As depicted in FIG. 28, the image decoding device 500 has a control section 501 and a processing section 502. The control section 501 has, for example, a CPU, a ROM, a RAM, and the like, executes a predetermined program, and controls operations of the processing section 502. The processing section 502 performs processing associated with decoding of an image under control of the control section 501.

As depicted in FIG. 28, the processing section 502 has a multiplexed data input section 511, a multiplexed separation section 512, image decoding sections 513-1 to 513-4, and segmented image data output sections 514-1 to 514-4.

The multiplexed data input section 511 imports multiplexed data supplied from the outside and supplies the multiplexed data to the multiplexed separation section 512. This multiplexed data is data obtained by multiplexing a plurality of pieces of segmented image coded data, and is data generated by, for example, the image coding device 400 or 450.

The multiplexed separation section 512 separates the multiplexed data supplied from the multiplexed data input section 511 into pieces of segmented image coded data. The multiplexed separation section 512 supplies the pieces of segmented image coded data obtained by separation to the image decoding sections 513-1 to 513-4, respectively.

The image decoding sections 513-1 to 513-4 decode the supplied es of segmented image coded data and generate pieces of segmented image data. The image decoding sections 513-1 to 513-4 are processing sections similar to one another, and will be referred to as “image decoding sections 513” in case of no need to distinguish the image decoding sections 513-1 to 513-4 in description. While the four image decoding sections 513 are depicted in FIG. 28, the number of image decoding sections 513 may be an optional number (that is, the image decoding device 500 can have an optional number of image decoding sections 513).

The image decoding sections 513 decode the pieces of segmented image coded data supplied to themselves and generate the pieces of segmented image data. For example, each of the image decoding sections 513 may have similar configurations to those of the image decoding device 350 described above in the fourth embodiment and perform similar processing to that by the image decoding device 350.

The pieces of segmented image coded data separated by the multiplexed separation section 512 correspond to the ROIs different from one another.

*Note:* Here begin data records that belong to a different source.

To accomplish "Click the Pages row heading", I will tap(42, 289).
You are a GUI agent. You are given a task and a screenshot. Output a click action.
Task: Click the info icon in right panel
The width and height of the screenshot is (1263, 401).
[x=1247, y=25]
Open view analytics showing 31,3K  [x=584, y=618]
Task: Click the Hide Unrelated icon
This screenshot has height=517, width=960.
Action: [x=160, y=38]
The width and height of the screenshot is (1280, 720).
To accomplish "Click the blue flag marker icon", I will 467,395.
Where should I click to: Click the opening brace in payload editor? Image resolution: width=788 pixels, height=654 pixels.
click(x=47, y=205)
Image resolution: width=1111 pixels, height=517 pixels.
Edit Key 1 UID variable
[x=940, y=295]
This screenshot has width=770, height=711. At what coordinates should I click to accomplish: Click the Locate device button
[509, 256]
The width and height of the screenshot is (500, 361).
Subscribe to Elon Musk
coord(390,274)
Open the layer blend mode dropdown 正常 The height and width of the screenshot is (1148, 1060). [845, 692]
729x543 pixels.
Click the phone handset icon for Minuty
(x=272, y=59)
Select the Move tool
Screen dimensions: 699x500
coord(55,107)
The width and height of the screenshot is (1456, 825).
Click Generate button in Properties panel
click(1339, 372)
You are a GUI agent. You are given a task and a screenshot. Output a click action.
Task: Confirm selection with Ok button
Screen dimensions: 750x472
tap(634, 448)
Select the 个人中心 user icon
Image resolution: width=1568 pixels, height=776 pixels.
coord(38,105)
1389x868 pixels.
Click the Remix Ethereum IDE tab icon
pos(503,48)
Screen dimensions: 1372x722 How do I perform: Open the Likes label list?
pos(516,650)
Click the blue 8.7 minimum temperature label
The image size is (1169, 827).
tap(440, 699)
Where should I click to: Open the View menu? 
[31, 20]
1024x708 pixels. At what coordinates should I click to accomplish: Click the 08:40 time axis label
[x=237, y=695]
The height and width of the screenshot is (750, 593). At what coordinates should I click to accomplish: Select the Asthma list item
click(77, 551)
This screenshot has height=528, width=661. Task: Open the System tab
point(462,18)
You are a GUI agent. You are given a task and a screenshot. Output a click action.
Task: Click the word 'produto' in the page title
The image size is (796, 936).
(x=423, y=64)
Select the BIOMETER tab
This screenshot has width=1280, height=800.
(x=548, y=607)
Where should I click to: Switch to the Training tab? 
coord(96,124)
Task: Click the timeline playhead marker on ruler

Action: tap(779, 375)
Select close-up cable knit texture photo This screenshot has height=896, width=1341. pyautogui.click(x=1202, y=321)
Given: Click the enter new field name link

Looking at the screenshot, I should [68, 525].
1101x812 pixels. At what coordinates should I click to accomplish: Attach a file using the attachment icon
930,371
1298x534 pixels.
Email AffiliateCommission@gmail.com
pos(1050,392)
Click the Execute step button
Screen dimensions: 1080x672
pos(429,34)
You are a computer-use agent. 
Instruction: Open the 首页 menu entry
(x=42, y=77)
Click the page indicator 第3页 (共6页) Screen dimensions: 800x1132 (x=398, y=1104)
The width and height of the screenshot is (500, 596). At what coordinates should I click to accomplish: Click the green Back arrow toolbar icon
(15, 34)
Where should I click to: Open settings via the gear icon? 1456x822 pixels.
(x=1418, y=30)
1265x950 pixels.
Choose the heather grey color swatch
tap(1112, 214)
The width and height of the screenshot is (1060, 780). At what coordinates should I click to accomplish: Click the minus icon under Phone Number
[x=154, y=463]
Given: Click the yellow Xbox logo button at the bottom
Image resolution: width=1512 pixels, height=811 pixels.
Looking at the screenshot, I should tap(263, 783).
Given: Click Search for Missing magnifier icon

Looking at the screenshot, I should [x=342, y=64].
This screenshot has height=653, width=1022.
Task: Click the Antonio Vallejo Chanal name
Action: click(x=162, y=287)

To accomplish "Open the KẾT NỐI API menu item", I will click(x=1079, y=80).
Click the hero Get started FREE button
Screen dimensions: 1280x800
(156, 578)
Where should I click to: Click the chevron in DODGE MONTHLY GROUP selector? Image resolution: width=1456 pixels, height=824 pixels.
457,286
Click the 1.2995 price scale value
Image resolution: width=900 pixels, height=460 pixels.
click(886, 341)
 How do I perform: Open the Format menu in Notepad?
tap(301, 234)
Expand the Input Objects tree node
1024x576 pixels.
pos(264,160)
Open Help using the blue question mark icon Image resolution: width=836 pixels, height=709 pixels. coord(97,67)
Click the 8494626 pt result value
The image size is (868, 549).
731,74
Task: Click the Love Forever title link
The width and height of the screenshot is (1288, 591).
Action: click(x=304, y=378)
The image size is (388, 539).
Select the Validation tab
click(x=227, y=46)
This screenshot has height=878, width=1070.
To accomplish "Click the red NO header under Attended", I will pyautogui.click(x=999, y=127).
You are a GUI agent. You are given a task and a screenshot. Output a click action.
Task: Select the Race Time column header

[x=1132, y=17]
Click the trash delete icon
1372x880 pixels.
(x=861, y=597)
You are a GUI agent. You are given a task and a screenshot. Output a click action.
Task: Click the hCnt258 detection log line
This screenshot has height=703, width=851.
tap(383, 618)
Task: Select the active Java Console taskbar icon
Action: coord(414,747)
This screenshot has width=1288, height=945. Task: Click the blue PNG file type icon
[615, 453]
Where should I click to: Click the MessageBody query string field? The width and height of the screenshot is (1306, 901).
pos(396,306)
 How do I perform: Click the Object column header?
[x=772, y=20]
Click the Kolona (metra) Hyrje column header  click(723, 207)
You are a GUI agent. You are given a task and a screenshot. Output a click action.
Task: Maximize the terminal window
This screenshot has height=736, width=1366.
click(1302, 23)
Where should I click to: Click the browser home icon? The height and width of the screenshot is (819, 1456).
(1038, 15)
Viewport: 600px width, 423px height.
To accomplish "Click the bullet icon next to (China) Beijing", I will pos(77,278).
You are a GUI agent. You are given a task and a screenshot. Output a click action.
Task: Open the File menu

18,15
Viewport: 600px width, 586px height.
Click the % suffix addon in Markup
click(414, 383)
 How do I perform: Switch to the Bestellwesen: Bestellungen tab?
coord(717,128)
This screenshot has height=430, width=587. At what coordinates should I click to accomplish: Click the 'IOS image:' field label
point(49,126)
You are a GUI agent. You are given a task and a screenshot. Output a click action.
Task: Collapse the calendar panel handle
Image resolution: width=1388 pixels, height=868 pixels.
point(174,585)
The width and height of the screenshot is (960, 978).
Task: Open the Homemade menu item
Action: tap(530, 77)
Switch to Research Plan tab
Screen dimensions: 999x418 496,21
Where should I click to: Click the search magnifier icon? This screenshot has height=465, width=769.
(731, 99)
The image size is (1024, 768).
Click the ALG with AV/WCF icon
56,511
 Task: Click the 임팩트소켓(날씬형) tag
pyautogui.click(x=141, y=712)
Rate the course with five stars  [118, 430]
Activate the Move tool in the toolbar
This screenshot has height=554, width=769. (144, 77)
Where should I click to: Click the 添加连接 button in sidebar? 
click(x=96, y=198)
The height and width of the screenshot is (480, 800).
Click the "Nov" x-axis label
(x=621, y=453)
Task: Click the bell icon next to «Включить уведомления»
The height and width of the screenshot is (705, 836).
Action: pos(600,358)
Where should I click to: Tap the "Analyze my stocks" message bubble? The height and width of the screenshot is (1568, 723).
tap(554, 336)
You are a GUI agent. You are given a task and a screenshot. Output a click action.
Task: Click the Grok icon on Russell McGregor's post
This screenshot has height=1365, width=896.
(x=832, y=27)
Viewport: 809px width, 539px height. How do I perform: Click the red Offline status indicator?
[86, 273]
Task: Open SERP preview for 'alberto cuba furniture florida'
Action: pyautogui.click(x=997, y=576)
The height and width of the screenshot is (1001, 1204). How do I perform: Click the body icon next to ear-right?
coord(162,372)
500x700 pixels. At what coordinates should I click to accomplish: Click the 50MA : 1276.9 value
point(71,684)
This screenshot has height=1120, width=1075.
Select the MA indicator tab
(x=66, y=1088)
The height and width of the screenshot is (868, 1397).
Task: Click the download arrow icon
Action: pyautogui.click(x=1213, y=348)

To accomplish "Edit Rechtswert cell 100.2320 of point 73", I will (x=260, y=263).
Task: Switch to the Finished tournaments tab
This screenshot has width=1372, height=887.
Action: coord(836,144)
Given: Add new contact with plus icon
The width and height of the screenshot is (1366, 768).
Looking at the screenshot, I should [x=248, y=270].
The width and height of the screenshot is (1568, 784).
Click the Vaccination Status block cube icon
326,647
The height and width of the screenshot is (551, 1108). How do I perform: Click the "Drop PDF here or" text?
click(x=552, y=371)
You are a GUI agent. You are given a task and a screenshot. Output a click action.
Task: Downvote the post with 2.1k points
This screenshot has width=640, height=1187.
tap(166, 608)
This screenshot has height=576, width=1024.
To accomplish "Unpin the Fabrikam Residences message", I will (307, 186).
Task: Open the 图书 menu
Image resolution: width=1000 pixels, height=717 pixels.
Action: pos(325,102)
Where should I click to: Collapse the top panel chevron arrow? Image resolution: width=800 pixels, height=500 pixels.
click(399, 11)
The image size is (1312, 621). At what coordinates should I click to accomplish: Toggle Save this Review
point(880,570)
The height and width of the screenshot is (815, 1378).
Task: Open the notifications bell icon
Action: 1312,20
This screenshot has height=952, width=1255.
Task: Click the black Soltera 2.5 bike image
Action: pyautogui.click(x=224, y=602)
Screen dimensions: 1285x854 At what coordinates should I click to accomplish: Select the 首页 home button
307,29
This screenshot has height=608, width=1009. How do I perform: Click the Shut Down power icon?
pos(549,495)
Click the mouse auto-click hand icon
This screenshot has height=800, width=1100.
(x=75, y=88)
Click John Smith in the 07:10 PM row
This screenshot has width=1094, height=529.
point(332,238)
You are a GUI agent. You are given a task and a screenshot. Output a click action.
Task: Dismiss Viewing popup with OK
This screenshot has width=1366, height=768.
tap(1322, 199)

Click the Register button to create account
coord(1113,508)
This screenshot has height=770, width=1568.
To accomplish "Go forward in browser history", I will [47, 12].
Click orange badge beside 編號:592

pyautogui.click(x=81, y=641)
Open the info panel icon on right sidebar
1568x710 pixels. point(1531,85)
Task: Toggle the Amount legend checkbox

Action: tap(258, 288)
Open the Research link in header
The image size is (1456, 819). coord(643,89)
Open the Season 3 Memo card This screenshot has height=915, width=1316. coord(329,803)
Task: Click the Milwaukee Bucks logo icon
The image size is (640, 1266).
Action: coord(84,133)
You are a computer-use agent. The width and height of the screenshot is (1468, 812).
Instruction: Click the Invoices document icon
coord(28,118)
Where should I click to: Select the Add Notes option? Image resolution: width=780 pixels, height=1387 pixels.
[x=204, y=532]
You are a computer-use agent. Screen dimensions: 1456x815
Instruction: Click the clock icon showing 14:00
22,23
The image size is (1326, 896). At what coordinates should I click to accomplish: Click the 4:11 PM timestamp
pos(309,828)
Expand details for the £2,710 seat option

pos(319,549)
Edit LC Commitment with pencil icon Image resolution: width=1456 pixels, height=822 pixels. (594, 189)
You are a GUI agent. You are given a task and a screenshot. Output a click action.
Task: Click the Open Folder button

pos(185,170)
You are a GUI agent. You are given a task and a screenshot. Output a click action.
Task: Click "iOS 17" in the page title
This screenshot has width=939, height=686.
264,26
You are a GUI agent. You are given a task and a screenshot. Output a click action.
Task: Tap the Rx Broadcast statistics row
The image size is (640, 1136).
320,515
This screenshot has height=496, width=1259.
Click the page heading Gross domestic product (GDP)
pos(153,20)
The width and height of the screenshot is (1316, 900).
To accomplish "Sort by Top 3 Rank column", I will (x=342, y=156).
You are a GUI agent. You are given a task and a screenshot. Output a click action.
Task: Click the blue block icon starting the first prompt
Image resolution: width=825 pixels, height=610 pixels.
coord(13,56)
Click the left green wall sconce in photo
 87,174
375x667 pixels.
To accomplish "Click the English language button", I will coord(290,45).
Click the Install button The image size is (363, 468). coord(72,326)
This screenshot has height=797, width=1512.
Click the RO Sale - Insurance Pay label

The multiplexed separation section 512 then supplies the pieces of segmented image coded data different from one another to the image decoding sections 513. In other words, the image decoding sections 513 decode the pieces of segmented image coded data corresponding to the ROIs different from one another.

The image decoding section 513-1 supplies the generated segmented image data to the segmented image data output section 514-1. Further, the image decoding section 513-2 supplies the generated segmented image data to the segmented image data output section 514-2. Moreover, the image decoding section 513-3 supplies the generated segmented image data to the segmented image data output section 514-3. Further, the image decoding section 513-4 supplies the generated segmented image data to the segmented image data output section 514-4.

The segmented image data output sections 514-1 to 514-4 are processing sections similar to one another, and will be referred to as “segmented image data output sections 514” in a case of no need to distinguish the segmented image data output sections 514-1 to 514-4 in description. While the four segmented image data output sections 514 are depicted in FIG. 28, the number of segmented image data output sections 514 may be an optional number (that is, the image decoding device 500 can have an optional number of segmented image data output sections 514).

The segmented image data output sections 514 output the pieces of segmented image data supplied from the image decoding sections 513 to the outside.

The image decoding sections 513 perform herein processing for ROIs contained in the input image and different from one another. In other words, the image decoding sections 513 decode the pieces of segmented image coded data corresponding to the ROIs different from one another within the common input image, and generate the pieces of segmented image data corresponding to the ROIs different from one another. The image decoding sections 513 can perform such processing independently of one another.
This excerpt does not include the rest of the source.